The majority of all disasters worldwide are related to (extreme) weather conditions, according to the World Meteorological Organization (WMO). This affects less developed countries most. KNMI has been working with dozens of international partners since its establishment more that 160 years ago. In current times, climate change makes global cooperation even more important. That is why a three-year program, called ‘KNMI-global’, is started in collaboration with the Ministry of Infrastructure and Water Management.
Hurricanes, heatwaves, floods, and drought are phenomena that occurred throughout history. However, because of climate change, the intensity and resulting damage and number of victims are increasing. We see this happening around us in the Netherlands and in Europe, but generally developing countries are hit hardest by extreme weather events. The World Bank calls Africa 'the region that is most exposed to the consequences of climate change'. Often because they lack the means to adapt to the changing climate.
The goal is to close the big difference in capacity between the more developed and developing countries
That is why climate adaptation was on the agenda of the Cop26 Climate Summit in Glasgow in November 2021. The WMO calls on the meteorological services such as KNMI to provide expertise to assist countries that are affected by climate change and have fewer resources to properly adapt. The goal is to close the big difference in capacity between the more developed and developing countries. The KNMI-Global initiative is a response to this call for assistance and directly contributes to the sustainable development goals (SDGs).
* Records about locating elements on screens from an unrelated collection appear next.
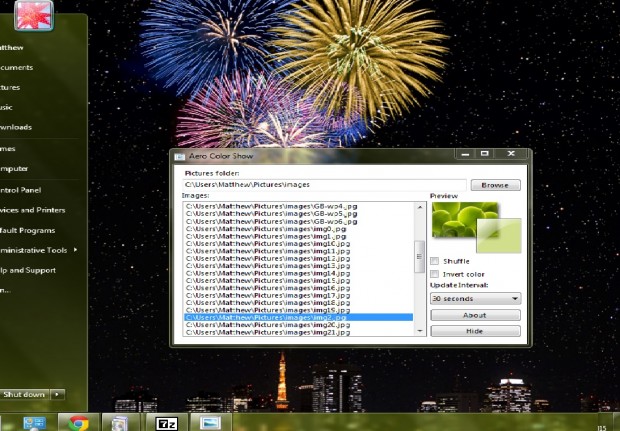Image resolution: width=620 pixels, height=431 pixels.
Task: Maximize the Aero Color Show window
Action: click(484, 155)
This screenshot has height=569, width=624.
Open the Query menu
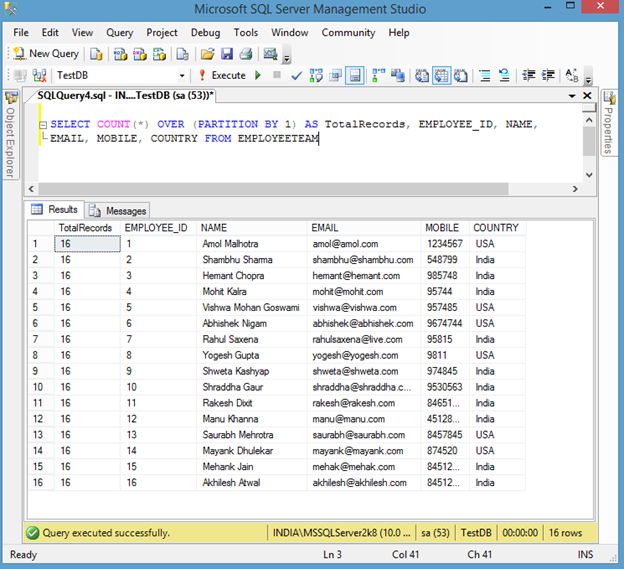[x=119, y=32]
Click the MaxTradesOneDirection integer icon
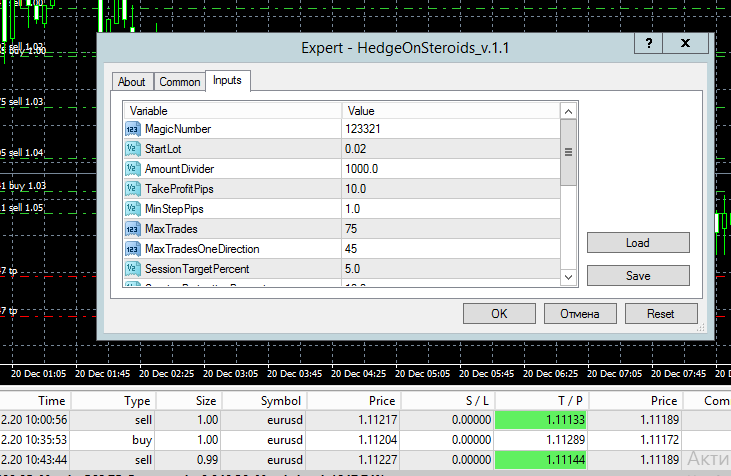The height and width of the screenshot is (476, 731). [132, 249]
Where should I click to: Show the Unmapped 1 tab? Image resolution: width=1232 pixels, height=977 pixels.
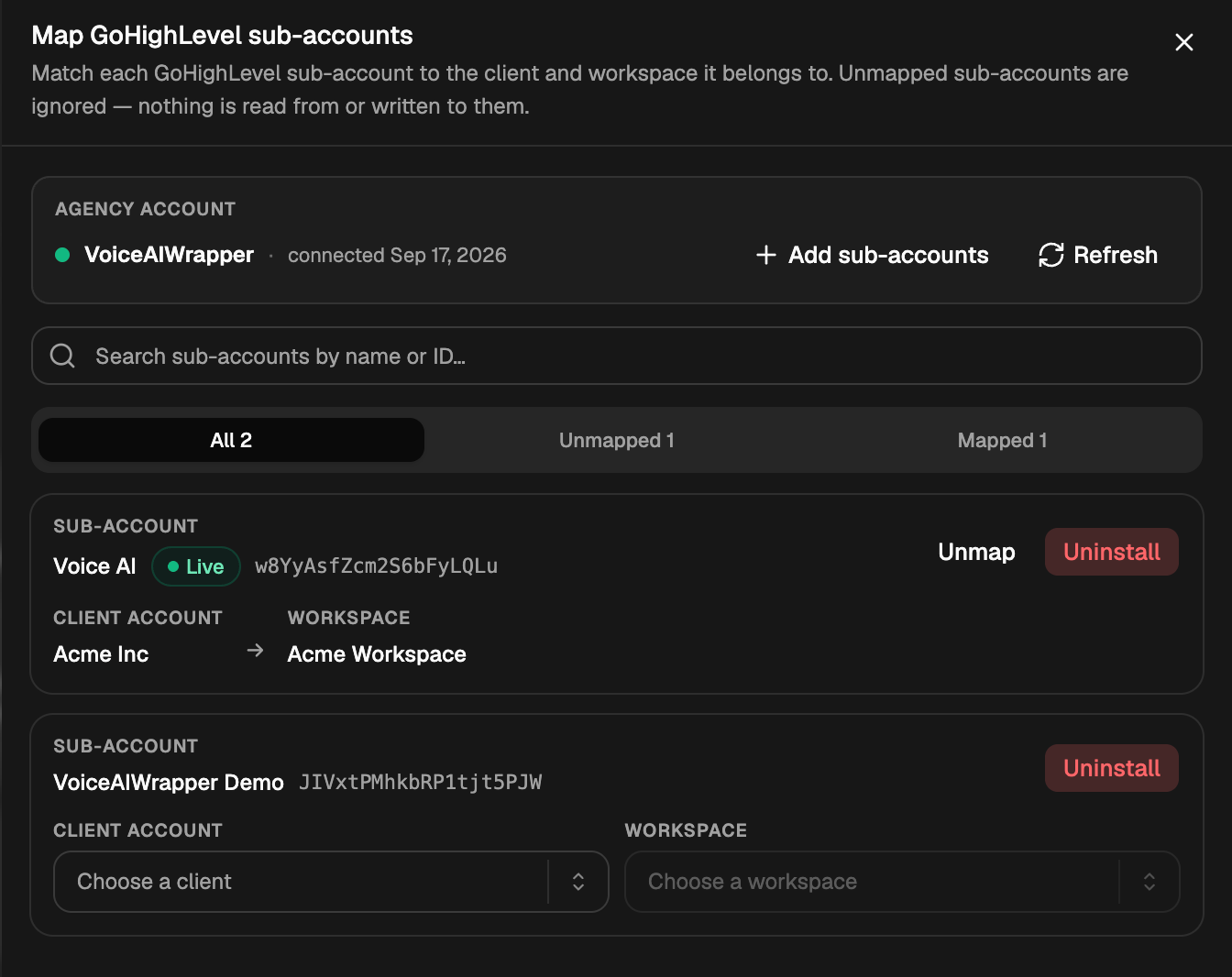(617, 440)
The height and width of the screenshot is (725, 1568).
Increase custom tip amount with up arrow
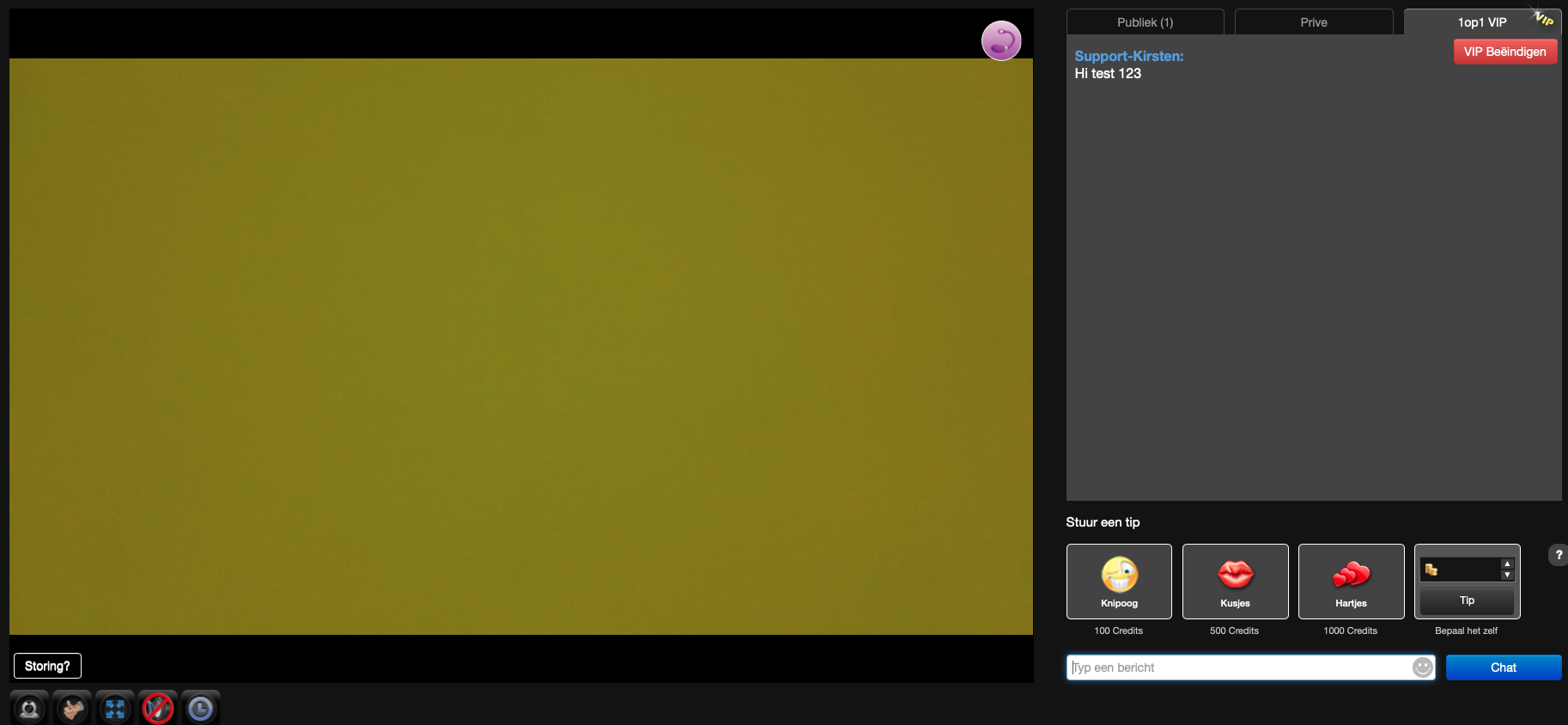coord(1507,564)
Setting up the KNMI-Global program we looked carefully at other meteorological services such as those of Finland, Switzerland and the United Kingdom that have been doing this much longer and more extensive. KNMI also gained valuable experiences from its long standing cooperation with the Caribbean part of the Kingdom of the Netherlands, Indonesia and Surinam.
Previous experiences indicate that KNMI can contribute to products and services needed by many developing countries. Examples are the preparation of regional climate scenarios, improved seasonal forecasts, climate data collections, digitization of old weather data, research into sea level rise, improved volcanic monitoring, and applications of satellite observations.
The information provided should directly enhance the capabilities of users
It is not only important to have better data, or more observations, or better weather and climate models. It is also important that this information leads to concrete action by users. That is why KNMI likes to cooperate with partners from both public and private sectors to jointly maximize the impact.